**Supplied records**.
/---

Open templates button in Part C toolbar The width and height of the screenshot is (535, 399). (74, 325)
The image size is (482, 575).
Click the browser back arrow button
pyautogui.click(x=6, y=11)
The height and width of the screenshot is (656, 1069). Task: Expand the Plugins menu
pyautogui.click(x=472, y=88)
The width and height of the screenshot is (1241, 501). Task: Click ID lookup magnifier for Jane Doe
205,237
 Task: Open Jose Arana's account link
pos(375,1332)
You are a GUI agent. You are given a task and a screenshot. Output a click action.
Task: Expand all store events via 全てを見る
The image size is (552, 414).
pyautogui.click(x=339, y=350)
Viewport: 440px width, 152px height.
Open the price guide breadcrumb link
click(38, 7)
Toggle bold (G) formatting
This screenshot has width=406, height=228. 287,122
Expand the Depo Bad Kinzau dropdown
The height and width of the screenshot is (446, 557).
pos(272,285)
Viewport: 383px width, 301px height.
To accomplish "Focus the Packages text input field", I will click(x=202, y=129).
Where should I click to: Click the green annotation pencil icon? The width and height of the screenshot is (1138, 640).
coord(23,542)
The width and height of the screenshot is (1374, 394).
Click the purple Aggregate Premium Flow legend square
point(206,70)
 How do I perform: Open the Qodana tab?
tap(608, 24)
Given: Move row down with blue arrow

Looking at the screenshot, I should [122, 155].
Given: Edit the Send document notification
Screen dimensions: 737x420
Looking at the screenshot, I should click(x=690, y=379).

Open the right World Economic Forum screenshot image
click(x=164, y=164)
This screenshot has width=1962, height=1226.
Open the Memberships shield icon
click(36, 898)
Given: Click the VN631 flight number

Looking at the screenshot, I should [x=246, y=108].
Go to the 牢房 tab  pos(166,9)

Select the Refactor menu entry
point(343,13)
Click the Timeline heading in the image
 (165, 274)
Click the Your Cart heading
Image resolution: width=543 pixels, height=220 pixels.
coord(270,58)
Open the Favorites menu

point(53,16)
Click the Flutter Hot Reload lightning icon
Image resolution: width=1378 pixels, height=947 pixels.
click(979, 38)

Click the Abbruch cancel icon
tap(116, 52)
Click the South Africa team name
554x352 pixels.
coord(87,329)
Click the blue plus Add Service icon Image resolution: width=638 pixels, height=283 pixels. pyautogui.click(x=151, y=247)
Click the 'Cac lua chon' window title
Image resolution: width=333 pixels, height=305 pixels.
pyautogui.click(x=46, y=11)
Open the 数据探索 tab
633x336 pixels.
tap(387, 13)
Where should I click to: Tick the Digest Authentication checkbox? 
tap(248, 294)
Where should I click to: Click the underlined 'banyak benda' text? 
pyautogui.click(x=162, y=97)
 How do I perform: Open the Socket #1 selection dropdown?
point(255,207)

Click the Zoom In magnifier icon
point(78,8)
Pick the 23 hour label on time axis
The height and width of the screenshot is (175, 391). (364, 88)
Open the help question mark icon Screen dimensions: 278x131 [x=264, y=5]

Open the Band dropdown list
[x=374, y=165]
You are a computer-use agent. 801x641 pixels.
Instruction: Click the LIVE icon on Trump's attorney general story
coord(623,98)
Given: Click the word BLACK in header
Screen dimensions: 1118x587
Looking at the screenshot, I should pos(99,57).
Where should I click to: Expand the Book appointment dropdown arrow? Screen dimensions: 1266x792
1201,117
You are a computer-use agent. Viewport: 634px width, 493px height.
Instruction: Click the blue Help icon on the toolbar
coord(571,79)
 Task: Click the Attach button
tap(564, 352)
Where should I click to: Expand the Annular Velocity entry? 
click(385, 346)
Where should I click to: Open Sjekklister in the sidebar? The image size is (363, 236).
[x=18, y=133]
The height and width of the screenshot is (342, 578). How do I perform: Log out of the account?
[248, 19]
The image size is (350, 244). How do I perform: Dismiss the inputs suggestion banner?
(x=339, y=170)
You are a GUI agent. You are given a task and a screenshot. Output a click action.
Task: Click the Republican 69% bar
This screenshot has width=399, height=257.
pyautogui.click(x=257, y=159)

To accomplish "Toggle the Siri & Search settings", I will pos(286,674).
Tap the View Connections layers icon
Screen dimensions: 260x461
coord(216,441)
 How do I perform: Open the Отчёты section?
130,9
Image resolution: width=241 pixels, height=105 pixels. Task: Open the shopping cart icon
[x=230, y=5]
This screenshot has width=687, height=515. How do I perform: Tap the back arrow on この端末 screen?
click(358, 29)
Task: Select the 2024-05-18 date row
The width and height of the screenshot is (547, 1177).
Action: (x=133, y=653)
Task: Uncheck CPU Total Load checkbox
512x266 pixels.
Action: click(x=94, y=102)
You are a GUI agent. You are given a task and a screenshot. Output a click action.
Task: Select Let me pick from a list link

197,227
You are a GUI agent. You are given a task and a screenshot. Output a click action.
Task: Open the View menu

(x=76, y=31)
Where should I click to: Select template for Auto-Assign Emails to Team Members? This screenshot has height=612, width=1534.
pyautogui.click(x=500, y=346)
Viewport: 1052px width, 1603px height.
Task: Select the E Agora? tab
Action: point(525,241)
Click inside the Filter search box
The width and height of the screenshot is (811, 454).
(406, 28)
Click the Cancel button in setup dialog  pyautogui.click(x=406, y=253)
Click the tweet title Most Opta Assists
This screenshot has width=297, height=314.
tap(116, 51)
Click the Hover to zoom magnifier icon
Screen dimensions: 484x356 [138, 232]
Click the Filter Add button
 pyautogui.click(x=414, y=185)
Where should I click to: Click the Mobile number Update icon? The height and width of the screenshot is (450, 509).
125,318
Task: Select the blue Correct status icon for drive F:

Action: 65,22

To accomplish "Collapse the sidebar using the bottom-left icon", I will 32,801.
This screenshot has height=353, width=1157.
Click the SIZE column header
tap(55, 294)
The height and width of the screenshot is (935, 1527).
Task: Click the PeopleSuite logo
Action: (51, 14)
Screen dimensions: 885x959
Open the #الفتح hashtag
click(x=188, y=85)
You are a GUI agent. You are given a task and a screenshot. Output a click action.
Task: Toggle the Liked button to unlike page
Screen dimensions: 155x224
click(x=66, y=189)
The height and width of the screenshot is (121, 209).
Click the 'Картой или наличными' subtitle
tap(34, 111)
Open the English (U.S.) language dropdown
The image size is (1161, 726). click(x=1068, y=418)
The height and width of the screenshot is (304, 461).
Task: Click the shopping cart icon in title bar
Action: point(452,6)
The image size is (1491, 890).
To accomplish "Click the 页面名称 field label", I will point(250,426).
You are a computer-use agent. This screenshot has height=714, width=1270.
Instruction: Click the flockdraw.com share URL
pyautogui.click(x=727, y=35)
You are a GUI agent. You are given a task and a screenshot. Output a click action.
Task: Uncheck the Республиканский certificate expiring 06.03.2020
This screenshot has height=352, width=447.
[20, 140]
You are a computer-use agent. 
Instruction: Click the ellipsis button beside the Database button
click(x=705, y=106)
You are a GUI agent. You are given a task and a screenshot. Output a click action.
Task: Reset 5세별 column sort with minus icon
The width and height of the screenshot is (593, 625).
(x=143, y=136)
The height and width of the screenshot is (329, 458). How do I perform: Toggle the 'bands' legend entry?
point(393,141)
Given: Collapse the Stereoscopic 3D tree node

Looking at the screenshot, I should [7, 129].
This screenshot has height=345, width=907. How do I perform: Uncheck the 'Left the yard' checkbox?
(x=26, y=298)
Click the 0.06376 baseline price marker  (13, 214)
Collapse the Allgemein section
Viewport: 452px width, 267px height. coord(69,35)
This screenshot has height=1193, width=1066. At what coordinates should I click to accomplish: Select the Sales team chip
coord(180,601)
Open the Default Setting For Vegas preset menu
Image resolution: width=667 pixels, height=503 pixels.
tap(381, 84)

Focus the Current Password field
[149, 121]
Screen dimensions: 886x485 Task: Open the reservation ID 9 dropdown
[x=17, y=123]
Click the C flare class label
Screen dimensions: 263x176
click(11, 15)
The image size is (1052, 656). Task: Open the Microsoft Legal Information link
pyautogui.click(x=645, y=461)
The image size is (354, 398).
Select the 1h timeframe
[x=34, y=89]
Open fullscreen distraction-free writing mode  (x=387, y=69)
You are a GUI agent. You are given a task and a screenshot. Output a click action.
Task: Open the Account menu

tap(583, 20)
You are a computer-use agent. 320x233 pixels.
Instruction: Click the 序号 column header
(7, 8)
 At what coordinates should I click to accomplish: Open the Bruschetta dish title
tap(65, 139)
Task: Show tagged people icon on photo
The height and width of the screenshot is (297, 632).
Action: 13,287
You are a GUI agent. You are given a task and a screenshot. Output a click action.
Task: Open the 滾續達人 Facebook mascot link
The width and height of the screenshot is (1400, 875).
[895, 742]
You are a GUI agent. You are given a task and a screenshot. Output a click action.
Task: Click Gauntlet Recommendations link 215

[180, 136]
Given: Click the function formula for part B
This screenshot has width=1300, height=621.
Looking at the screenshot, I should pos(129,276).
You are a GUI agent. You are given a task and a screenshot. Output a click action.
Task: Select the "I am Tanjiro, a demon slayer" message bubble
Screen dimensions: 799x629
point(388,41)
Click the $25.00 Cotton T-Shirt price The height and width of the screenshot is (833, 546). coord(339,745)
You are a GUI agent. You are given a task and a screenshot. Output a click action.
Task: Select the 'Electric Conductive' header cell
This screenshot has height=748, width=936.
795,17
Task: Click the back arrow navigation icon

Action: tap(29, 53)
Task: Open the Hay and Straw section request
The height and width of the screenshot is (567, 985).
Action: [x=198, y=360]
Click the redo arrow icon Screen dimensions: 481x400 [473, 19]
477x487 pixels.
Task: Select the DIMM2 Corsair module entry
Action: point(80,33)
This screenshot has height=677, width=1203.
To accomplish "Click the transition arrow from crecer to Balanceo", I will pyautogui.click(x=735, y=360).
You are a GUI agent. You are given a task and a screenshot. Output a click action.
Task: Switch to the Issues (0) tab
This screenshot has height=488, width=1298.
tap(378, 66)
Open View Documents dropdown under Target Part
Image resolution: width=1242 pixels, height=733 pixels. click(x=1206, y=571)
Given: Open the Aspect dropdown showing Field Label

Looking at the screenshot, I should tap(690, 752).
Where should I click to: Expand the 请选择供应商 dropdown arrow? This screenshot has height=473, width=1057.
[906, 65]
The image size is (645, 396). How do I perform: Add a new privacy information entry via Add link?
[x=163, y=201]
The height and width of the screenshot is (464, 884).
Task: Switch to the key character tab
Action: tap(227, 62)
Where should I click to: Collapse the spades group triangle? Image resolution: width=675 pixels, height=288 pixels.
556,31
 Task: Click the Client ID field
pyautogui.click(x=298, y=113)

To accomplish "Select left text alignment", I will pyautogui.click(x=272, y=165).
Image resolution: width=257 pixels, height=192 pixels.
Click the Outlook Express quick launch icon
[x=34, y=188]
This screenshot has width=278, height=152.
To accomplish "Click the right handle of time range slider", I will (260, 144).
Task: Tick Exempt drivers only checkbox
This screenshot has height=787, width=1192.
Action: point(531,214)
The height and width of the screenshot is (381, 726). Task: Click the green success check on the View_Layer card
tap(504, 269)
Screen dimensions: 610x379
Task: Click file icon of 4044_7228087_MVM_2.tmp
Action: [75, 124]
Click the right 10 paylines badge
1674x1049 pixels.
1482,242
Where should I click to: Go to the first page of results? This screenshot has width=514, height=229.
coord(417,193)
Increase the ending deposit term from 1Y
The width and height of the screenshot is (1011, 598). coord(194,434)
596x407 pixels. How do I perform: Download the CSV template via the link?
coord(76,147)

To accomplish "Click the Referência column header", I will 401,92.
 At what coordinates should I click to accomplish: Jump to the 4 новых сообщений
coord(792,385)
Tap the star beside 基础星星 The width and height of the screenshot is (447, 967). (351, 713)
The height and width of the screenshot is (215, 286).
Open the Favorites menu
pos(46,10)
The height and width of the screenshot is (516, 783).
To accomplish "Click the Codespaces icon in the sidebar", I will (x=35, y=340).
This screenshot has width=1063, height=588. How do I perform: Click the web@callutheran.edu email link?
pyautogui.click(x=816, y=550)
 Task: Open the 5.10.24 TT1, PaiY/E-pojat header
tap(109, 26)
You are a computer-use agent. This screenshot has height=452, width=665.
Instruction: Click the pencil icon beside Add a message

\---

**Exercise instructions**. Give, as a single number, the count of lines in the material above that contain the string "message".

**Response below**. 2